그리고, 도 6의 "607" 과정을 살펴보면, 원 상태(8022)에서 '리셋' 이벤트가 발생하는 경우는 '(8022 (시작, '리셋'))'로 표현된다(715). 이는 원 상태(8022)에서 '리셋' 이벤트가 발생하면 정보 검색 과정이 초기화되므로 다음 상태가 시작 상태가 됨을 나타낸다. 또한, 원 상태(8022)에서 '취소' 이벤트가 발생하는 경우는 '(8022 (802, '취소'))'로 표현된다(716). 이는 원 상태(8022)에서 '취소' 이벤트가 발생하면 이전 과정(802 상태)으로 진행됨을 나타낸다. 그리고, 원 상태(8022)에서 '음성 인식' 이벤트가 발생하는 경우는 '(8022 (_, '음성 인식'))'로 표현된다(717). 이는 원 상태(8022)에서 '음성 인식' 이벤트가 발생하면 다음 상태가 음성 인식 상태가 됨을 나타낸다. 여기서, 음성 인식 상태는 '_'로 표현되는 것으로 한다.Referring to process 607 of FIG. 6, when the 'reset' event occurs in the original state 8202, it is represented as '(8022 (start,' reset '))' (715). This indicates that when the 'reset' event occurs in the original state (8022), the information retrieval process is initialized so that the next state becomes a start state. In addition, when the 'cancel' event occurs in the original state (8022) is expressed as '(8022 (802,' cancel '))' (716). This indicates that when the 'cancel' event occurs in the original state 8202, the process proceeds to the previous process (802 state). When the 'voice recognition' event occurs in the original state 8202, the event is expressed as '(8022 (_,' voice recognition '))' (717). This indicates that when the 'voice recognition' event occurs in the original state 8202, the next state becomes the voice recognition state. Here, the speech recognition state is expressed by '_'.

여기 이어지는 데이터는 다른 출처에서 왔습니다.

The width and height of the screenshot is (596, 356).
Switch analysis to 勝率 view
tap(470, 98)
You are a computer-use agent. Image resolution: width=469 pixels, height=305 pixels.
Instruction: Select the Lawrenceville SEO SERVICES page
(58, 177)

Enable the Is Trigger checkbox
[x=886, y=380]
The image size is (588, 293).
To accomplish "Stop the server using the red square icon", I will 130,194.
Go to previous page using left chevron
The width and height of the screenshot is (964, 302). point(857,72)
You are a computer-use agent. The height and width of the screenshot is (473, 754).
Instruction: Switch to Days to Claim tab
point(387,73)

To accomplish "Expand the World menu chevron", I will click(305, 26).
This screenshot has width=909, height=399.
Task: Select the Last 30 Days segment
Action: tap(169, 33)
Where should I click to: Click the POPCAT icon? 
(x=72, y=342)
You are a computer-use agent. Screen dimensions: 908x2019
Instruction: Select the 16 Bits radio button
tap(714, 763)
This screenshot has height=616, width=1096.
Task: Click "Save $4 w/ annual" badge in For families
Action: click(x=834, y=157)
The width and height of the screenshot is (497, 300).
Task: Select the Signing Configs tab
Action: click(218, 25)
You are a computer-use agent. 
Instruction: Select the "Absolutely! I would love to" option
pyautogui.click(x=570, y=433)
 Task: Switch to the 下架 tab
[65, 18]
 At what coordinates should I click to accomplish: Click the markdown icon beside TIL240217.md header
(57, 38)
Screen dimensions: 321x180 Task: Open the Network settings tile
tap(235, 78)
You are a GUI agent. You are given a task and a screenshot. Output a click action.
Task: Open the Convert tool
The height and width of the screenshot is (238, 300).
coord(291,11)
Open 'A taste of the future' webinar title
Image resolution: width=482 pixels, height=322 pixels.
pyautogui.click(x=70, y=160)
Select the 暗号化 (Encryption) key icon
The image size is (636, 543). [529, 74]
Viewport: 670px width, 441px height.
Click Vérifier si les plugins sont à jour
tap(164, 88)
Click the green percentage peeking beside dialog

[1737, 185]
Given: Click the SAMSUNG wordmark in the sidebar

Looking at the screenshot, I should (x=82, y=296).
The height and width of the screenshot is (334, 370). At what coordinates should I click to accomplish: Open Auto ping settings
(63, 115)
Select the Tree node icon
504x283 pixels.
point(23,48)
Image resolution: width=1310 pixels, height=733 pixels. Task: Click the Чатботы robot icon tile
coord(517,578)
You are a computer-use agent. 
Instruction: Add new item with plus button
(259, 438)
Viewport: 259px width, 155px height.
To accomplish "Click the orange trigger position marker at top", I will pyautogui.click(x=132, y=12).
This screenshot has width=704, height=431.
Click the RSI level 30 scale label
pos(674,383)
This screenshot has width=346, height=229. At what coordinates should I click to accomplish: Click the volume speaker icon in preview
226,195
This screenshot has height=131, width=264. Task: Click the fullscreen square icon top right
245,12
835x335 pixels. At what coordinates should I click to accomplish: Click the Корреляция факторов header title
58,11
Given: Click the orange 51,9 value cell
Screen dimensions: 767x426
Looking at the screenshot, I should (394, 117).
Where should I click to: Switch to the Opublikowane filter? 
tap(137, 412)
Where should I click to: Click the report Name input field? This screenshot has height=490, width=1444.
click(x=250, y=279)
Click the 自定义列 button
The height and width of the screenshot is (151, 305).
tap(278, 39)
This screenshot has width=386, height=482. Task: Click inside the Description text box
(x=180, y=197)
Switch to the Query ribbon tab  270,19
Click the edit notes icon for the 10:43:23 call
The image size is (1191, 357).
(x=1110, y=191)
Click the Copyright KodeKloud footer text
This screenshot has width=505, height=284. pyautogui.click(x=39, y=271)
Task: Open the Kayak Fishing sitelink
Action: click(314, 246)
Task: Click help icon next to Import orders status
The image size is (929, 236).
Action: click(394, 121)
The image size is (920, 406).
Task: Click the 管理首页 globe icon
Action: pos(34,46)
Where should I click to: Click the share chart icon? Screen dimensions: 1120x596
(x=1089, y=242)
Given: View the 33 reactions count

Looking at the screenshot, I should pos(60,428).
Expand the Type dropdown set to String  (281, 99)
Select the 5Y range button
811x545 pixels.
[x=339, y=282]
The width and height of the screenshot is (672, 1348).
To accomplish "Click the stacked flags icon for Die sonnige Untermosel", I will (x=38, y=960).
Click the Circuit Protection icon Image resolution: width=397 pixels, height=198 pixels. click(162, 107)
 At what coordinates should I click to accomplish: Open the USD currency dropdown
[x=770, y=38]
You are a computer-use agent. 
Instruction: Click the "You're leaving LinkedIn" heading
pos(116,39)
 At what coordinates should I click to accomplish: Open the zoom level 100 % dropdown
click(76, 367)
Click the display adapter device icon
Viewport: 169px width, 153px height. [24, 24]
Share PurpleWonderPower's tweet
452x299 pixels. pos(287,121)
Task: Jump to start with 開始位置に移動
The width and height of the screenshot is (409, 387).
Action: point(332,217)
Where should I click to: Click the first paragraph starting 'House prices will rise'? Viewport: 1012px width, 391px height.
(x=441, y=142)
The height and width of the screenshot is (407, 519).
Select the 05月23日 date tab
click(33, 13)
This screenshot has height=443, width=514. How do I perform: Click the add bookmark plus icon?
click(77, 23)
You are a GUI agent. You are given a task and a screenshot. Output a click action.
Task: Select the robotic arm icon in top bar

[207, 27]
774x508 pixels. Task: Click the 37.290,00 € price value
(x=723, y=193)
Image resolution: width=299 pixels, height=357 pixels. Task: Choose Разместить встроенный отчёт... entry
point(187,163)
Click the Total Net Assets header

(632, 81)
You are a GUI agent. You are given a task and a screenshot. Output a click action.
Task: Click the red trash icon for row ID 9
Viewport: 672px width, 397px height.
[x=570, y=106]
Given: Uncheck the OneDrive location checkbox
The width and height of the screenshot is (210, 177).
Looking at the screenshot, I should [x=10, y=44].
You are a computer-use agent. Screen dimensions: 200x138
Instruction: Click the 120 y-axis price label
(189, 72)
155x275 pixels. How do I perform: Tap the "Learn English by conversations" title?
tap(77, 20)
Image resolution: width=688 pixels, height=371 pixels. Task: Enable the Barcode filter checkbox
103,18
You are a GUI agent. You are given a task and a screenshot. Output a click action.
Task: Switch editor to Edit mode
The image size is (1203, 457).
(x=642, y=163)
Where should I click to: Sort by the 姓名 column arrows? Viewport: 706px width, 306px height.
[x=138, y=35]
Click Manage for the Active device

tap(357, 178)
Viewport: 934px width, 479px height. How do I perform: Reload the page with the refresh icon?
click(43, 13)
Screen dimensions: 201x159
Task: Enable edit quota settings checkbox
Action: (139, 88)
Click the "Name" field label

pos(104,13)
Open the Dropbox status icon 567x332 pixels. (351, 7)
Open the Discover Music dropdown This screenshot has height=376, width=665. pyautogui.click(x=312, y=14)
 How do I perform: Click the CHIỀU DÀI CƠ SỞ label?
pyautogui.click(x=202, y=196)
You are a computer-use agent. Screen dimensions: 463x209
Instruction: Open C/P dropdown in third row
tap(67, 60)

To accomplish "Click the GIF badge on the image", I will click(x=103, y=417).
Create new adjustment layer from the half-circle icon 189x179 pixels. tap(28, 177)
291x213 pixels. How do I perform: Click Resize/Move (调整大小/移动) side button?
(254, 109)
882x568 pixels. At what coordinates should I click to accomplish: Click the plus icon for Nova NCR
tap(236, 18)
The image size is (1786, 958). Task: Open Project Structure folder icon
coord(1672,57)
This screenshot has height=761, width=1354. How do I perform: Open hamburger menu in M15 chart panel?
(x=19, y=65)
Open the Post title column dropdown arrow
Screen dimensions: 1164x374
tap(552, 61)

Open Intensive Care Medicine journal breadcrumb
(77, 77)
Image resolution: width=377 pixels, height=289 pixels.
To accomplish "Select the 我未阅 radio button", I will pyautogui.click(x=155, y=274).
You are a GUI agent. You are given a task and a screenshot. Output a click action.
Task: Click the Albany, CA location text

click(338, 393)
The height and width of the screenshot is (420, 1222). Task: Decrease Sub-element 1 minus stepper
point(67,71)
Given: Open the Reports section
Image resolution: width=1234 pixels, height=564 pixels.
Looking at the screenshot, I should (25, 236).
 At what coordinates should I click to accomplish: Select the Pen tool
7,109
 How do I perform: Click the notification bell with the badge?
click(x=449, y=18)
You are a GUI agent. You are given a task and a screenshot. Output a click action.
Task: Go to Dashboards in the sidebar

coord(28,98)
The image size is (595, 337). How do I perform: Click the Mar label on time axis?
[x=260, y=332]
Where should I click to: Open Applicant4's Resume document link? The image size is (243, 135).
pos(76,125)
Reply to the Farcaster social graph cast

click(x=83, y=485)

그리고, 도 6의 "610" 과정을 살펴보면, 원 상태(음성 인식 상태(_))에서 '리셋' 이벤트가 발생하는 경우는 '(_ (시작, '리셋'))'로 표현된다(718). 이는 원 상태(음성 인식 상태(_))에서 '리셋' 이벤트가 발생하면 정보 검색 과정이 초기화되므로 다음 상태가 시작 상태가 됨을 나타낸다. 또한, 원 상태(음성 인식 상태(_))에서 '취소' 이벤트가 발생하는 경우는 '(_ (8022, '취소'))'로 표현된다(719). 이는 원 상태(음성 인식 상태(_))에서 '취소' 이벤트가 발생하면 이전 과정(8022 상태)으로 진행됨을 나타낸다. 6, when the 'reset' event occurs in the original state (voice recognition state _), it is represented as '(_ (start,' reset '))' (718). . This indicates that when the 'reset' event occurs in the original state (voice recognition state _), the information retrieval process is initialized, so that the next state becomes the start state. In addition, when the 'cancel' event occurs in the original state (voice recognition state (_)), it is represented as '(_ (8022,' cancel '))' (719). This indicates that when the 'cancel' event occurs in the original state (voice recognition state _), the process proceeds to the previous process (8022 state).

상기 도 4 내지 도 7에서 살펴본 바와 같이, 본 발명에 따른 정보 검색 장치(10)는 적어도 두 단계 이상의 정보(어휘) 검색 과정을 수행한다, 즉, 정보 검색 장치(10)는 문자 또는 숫자를 이용하여 정보(어휘)를 검색하는 첫 번째 단계와 음성 신호를 이용하여 정보(어휘)를 검색하는 두 번째 단계를 적어도 한번 수행한다.4 to 7, the information retrieval apparatus 10 according to the present invention performs at least two steps of information (vocabulary) retrieval, that is, the information retrieval apparatus 10 uses letters or numbers. The first step of searching for information (vocabulary) and the second step of searching for information (vocabulary) using a voice signal are performed at least once.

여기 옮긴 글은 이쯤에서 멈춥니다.